I submitted this peice to the BP Idol contest, but apparently they have already emailed the winners, and I wasn't one of the lucky ten. So I thought that I would post my peice here. [Sky: you're good enough for us! I really enjoyed reading this piece, and I respect how you solved the problem of BPro not making historical third-order wins available to the public.]
There has been an age old argument about who should win the MVP each year. Some writers, like Sky, will simply endorse the best player by WPA or WAR; while other, generally more mainstream, writers will go to the "playoff argument". Simply put, they say something like "Ryan Howard should be the MVP, despite being about 2.5 times worse of a player that Albert Pujols, because without him, the Phillies wouldn't have made the playoffs".
While that is true (by most estimates Howard was a little better than a 3 win player last year, and his team won the division by exactly 3 games), it is a very limited way to look at it. For example, you could say the same thing about Utley, Werth, Victorino, Hamels and maybe even Burrell last year, and those are just guys on the Phillies who meet that requirement. To differentiate between candidates, it is necessary to figure out to what extent those players contributed to their team making the playoffs.
So to go about doing this, we first have to figure out the chances of any given team making the playoffs. As you all know, to make the playoffs you either have to win more games than anyone in your division, or more games than any non division winner in the league. So obviously a team that wins 90 games will have a much greater chance of making the playoffs than a team that wins 75 games.
Creating a logistic regression using the win totals of each team in the past 11 season (since the Rays have been in the league) allows us to estimate the probabilities of that 90 win team and that 75 win making the playoffs in the AL and the NL:
A logistic regression basically works by imputing a set of numbers (wins) and showing which of them met a certain outcome (playoff birth). Then by using a program to model the data, we can see a curve illustrating the probabilities of a range of those numbers and the percentage that they will reach the specific outcome.
As you can see, it is much harder to make the playoffs in the AL than in the NL. I find it interesting, given the fact that there are two more teams in the NL. However, when you think about it, it isn't that surprising. The AL has the DH, the Yankees and the 116 win Mariners team in 2001 (that high win total might be skewing the regression a bit). The NL, on the other hand, features the NL West which was won by the Dodgers last year with just 84 wins.
So a team that wins 90 games will make the playoffs 46.2% of the time in the AL and 56.2% of the time in the NL, whereas a team that wins 75 games will never make the playoffs in the AL and has only a .4% chance of making it in the NL. So you took 1 win away from the 75 win team, their playoff odds would only decrease by .1% in the NL and it wouldn't decrease at all in the AL as it was already 0% before. However, if you took that 1 win away from the 90 win team, their playoffs probability would decrease by 9.6% in the NL and 15% in the AL. That is a substantial difference in the value of a win to those two ball clubs.

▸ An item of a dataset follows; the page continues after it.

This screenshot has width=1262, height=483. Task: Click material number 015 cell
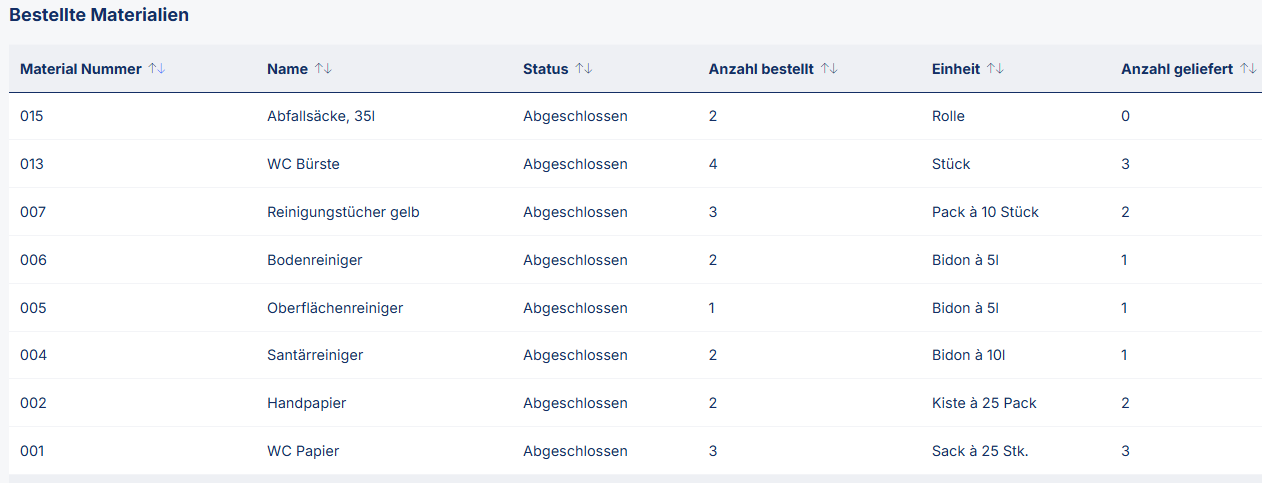click(32, 116)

While that is pretty interesting, it still doesn't help us value players' contributions that much. For one, real wins can't be measured by WAR, WARP, VORP, or any other acronym that I know of. Those kind of stats only measure how many context neutral runs a player adds to his team, and then converts those runs to wins based on the historical value of runs to a teams win totals (around 10 runs per win). So in other words, they measure theoretical runs and then convert those theoretical runs into theoretical wins. When a player provides a certain amount of WAR to his team, that simply raises his teams true talent level so that they can be expected to win a certain amount of games, however there are many variables that allow a team to under or over perform their true talent level:
* Luck
* Run distribution
* Clutchness
* Strength of schedule
* Brad Lidge
Fortunately, Baseball Prospectus offers 3rd Order Wins, which take into account the context neutral performance of teams via EqA (which is what is used for hitter WARP) and strength of schedule. That effectively takes out most of the variables in real wins, and it allows us to make a direct comparison between a teams true talent level and context neutral player value. To make use of that, I had to find out how the probabilities of a team's chances of making the playoffs with a given amount of 3rd Order Wins. So I used Wayback Machine's Internet Archives website to look at BP's adjusted wins for each team over the past three seasons. I then made a logistic regression using 3rd Order Wins instead of real wins, which allowed for a broader curve in both leagues:
So, while that 75 win team will rarely ever make the playoffs in either league, a team with a true talent level of 75 wins will sneak in around 5% of the time in either league. In fact, the 2006 World Champion Cardinals had only 75.8 3rd Order Wins.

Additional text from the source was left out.